眼科には大別して赤眼外来red eye clinicと白眼外来white eye clinicとがある。赤眼外来は、目の外眼部に炎症をおこして、外見上、目が赤くみえるのでこの名でよばれる。おもに衛生環境が悪く、汚物や細菌などが目に入って結膜炎などをおこすことによる。日本でも大正中期(1920年ころ)まではトラコーマが猛威を振るった。

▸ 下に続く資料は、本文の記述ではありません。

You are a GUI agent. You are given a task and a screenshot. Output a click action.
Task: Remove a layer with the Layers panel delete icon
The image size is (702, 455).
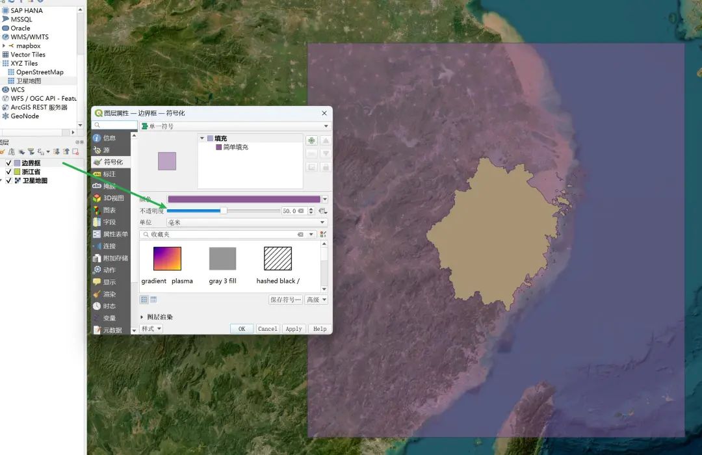click(75, 151)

これに対して白眼外来は、外見上なんら異常がないのに視力が減退したり、視野が狭くなるなどの眼症状が現れるものをいう。高血圧による眼疾患についてみると、近年、栄養状態がよくて肥満になる人が多くなり、動脈硬化をおこしやすく血圧が上昇し、そのため眼底に出血をおこして物が見えなくなる。脳内における動脈の状態は外部からはうかがい知れないが、眼底血管は脳の血管とつながっているので、これを観察することにより脳内血管の状態を推測することができる。内科医でも、眼底を見て高血圧の状態を診断するようになってきた。糖尿病になると、主として眼底の物を見る部位(網膜黄斑(おうはん)部)に出血をきたす(糖尿病網膜症)が、この眼底出血から逆に糖尿病であることが診断される場合もしばしばある。また慢性腎炎(じんえん)のときに、眼底に視神経炎という病変が現れること(タンパク尿性網膜症)があり、この病気になると1年以内に尿毒症か脳出血をおこして死亡するといわれる。妊娠中毒の場合も重症になると高度の視神経炎がおこるので、中絶手術をするかどうかを判断する目安として眼底検査が重要視される。さらに全身の中毒、たとえばメチルアルコール(メタノール)中毒などは、急性の視神経炎をおこして失明する。そのほか、全身には関係なく眼固有の疾患として網膜剥離(はくり)や緑内障などがある。とにかく白眼外来においては、全身の変化が目に現れることが多いので、眼底検査によって全身の状態がだいたいわかる。
なお、眼科では弱視などの両眼視機能障害者の矯正訓練などに、視能訓練士が医師の指示の下に従事している。